IETF selects Cisco's LWAPP
Size matters, but then, perhaps it does not. Cisco's LWAPP (lightweight access point protocol) has been selected as the basis for a standard which will control WiFi APs in enterprise networks. We should use the word "control" carefully here because it is not clear how much sway this new standard will have. LWAPP was selected by the Internet Engineering Task Force (IETF) which has been working for a while now on the CAPWAP (control and provisioning of wireless access points) protocol. As it happens, the CAPWAP initiative was urged by Cisco's opponents--chief among them Airespace--as a means to create a group of switched wireless vendors who would coalesce around an alternative to Cisco's LWAPP. The goals was to keep Cisco's dominance in the enterprise LAN in check.

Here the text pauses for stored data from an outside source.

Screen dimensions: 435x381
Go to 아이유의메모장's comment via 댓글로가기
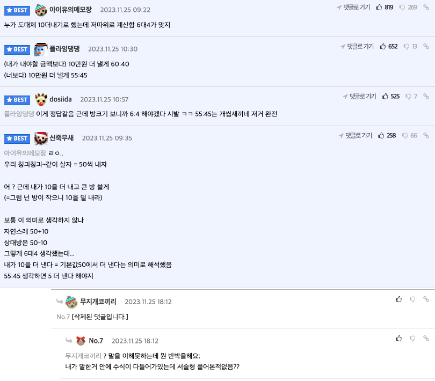pos(354,8)
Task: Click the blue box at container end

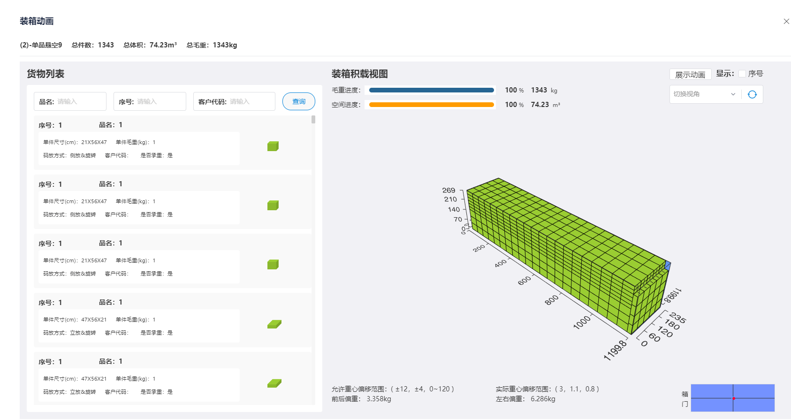Action: (x=668, y=266)
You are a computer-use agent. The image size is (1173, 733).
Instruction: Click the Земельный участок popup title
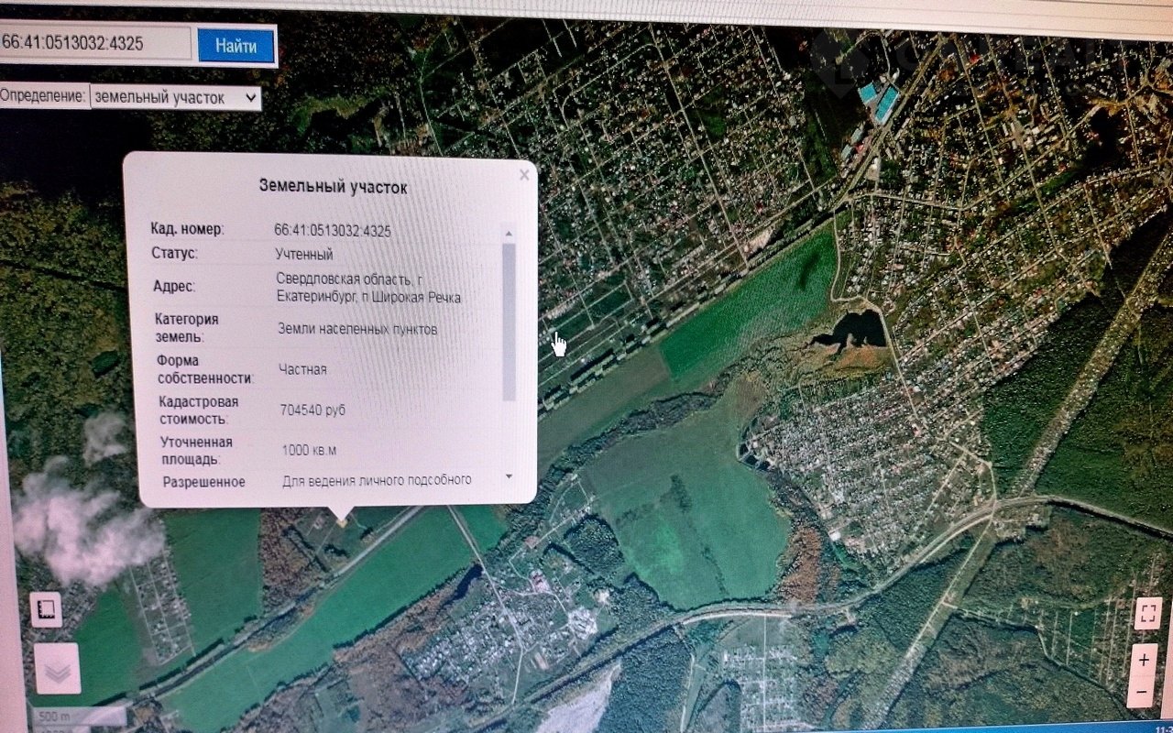tap(333, 187)
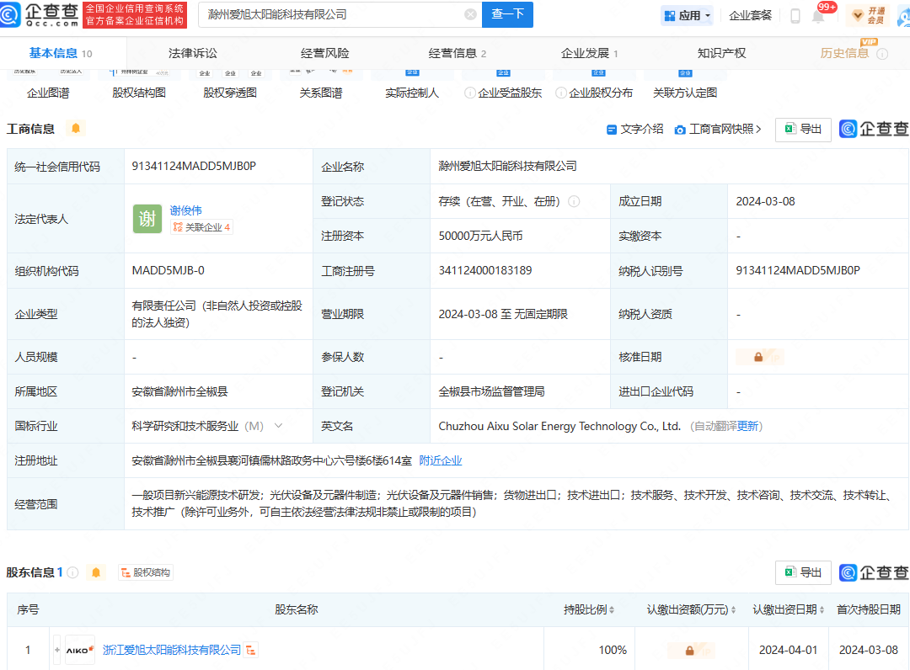
Task: Click the bell icon beside 股东信息
Action: tap(96, 572)
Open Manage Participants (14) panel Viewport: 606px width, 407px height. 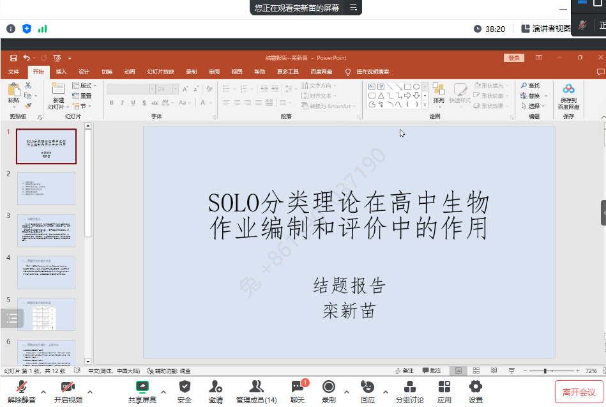(x=256, y=387)
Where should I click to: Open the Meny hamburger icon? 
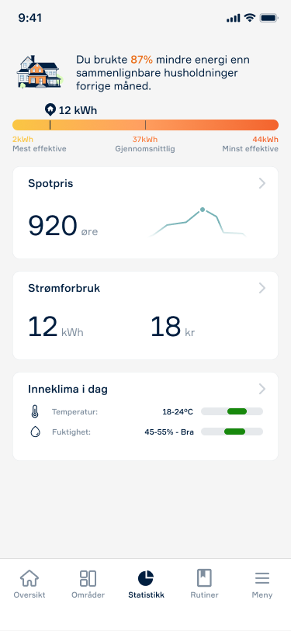pyautogui.click(x=262, y=578)
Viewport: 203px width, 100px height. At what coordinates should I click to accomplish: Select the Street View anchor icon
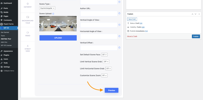tap(28, 46)
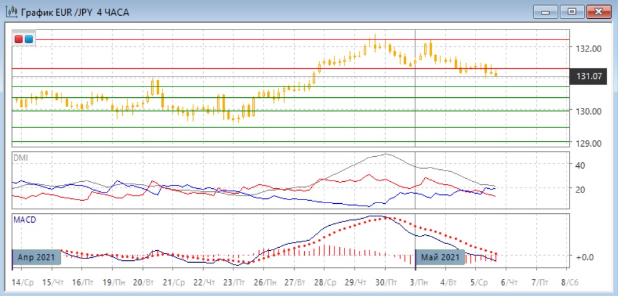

What did Cisco do? Last year it acquired Airespace, removing the main anti-LWAPP player from the opposing team, and LWAPP became the leading candidate to become the CAPWAP standard. LWAPP's purpose is to allow users relief from a single-vendor stranglehold when building their enterprise WLANs: Instead of buying all the network components from one vendor (for fear that otherwise performance would degrade), the Cisco standard will make it possible to construct a WLAN using gear from different vendors. Airespace is now swallowed whole by Cisco, but LWAPP is now facing competition from SLAPP, a lighter approach supported by Aruba and Trapeze, two rivals of Cisco and of Airespace when that company was still around. SLAPP's approach is that instead of a standard to control gear from different vendors, a simpler protocol should be developed which would allow vendors to download firmware to other vendors' APs.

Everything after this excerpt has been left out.